This Atmega 32u4 and ESP-12S based device can be used to launch normal auto-run-style keystroke attacks plus much more!
Please note, replacing the firmware will permanently remove the custom zSecurity functions.
Wi-Fi Control Center
ZSCactus can be configured and controlled over Wi-Fi using a mobile-friendly web interface. Simply connect the device to a USB power supply and connect to it’s Wi-Fi network “ZSCactus“. The default password which can be changed from the settings is “zscactus“.
Once connected open up a web browser and navigate to http://192.168.1.1/ to access the control center.
This control center can be used to do the following remotely over Wi-Fi:
1. Execute ready payloads.
2. Manage custom payloads (upload, delete, set as auto-run).
3. Send live keystrikes.
4. Control the mouse.
5. Start the fake Wi-Fi access point (Honeypot).
6. Access the harvested information.
7. Change the device settings.
ZSCactus comes with 10 built-in payloads for Windows, Linux and OSX. These payloads can be used to gain full control over the target system, steal browser data including saved passwords, steal stored Wi-Fi passwords and even download and execute any file you want!
All you have to do is fill in one or two input boxes and ZSCactus will do the rest for you.
This mode can be used to steal login credentials. It creates a fake WiFi network that asks clients to login using their social media account to access the internet. It can also be configured to serve custom HTML pages to hook the connected clients to BeEF or steal other data.

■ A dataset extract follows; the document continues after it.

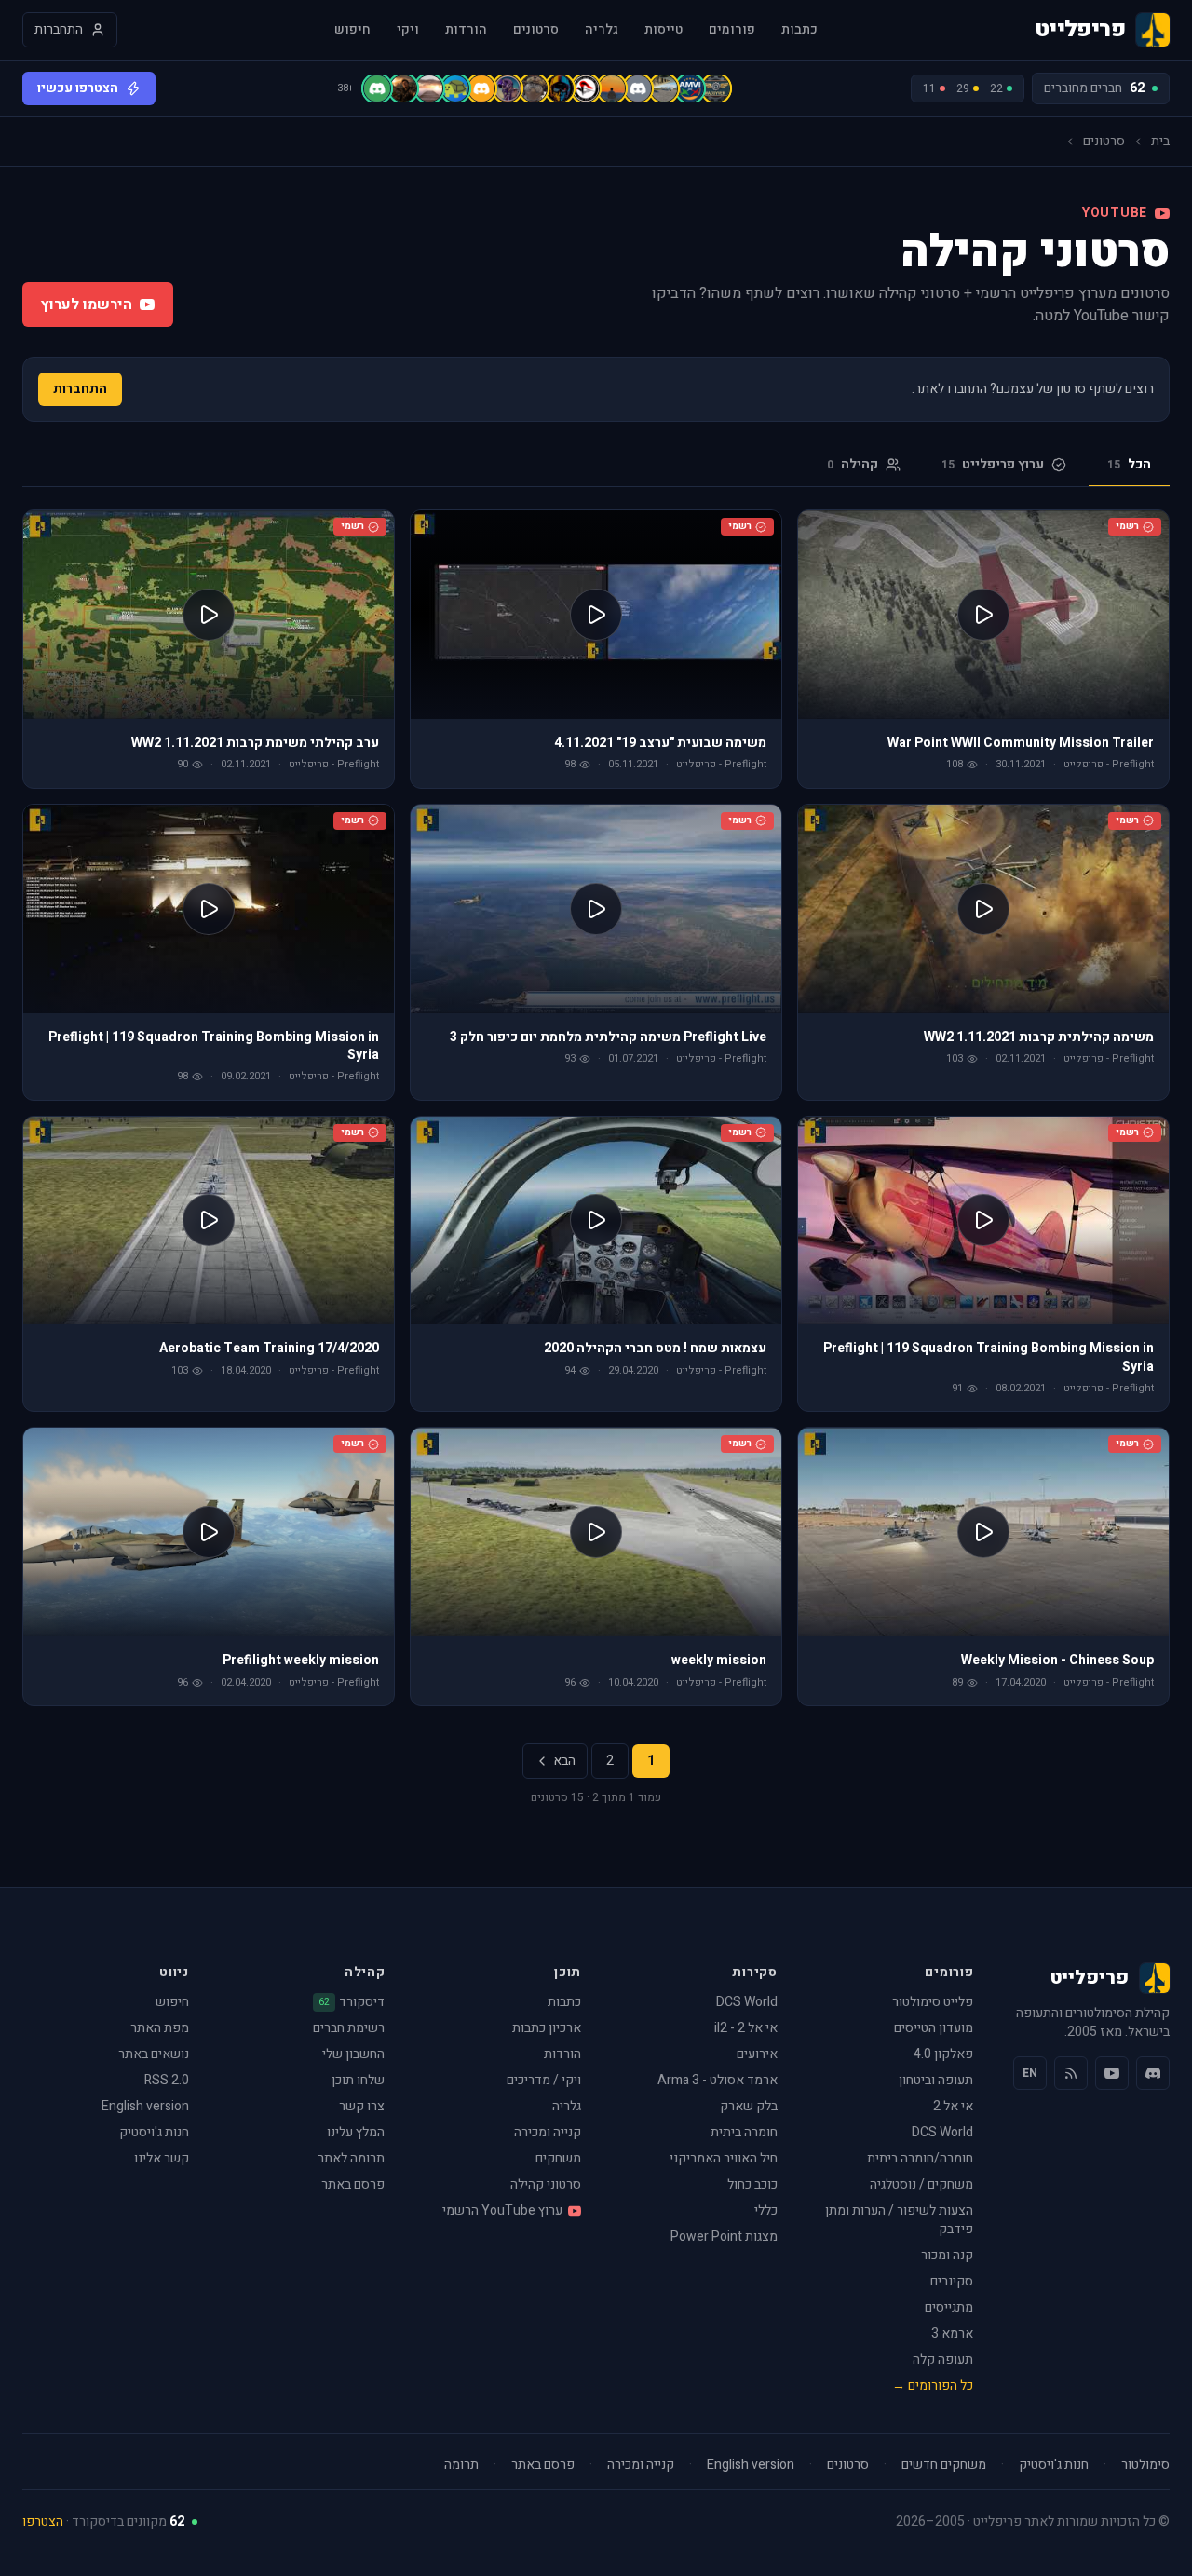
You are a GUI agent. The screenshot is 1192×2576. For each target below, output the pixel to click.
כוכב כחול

To enable Honeypot Mode click on “Honeypot” from the left menu of the control center and click on “Enable“.
Set the network name in the SSID input box, leave the password blank for an open network, and select the social accounts that you want to enable on the login scree.
When done click on “Apply settings“. Now when people connect to the new fake network (Honeypot) they’ll automatically be get the following page asking them to login to access the internet.
ZSCactus stores the submitted information in it’s storage. Connect to the fake access point, disregard the login prompt and navigate to http://192.168.1.1/home to access the command center. Navigate to “Storage” and you should have a file named “honeypot-log.txt”.
This file contains all the data submitted to the fake login page.
This page allows you to manage your payloads, you can upload, run or delete custom payloads.
You can also set a payload to auto run when the device is connected to a computer.
This page allows you to send live keystrikes, payloads or mouse events remotely over Wi-Fi!
This page allows you to convert Ducky scripts into ZSCactus scripts.
Checkout the resources in the page for ready payloads and for some inspiration 😉
This page can be used to modify the device settings such as the Wi-Fi settings, the delays and more! The default credentials are “admin” / “zscactus”.
This page provides a detailed documentation of all the features that ZSCactus offers and how to use them.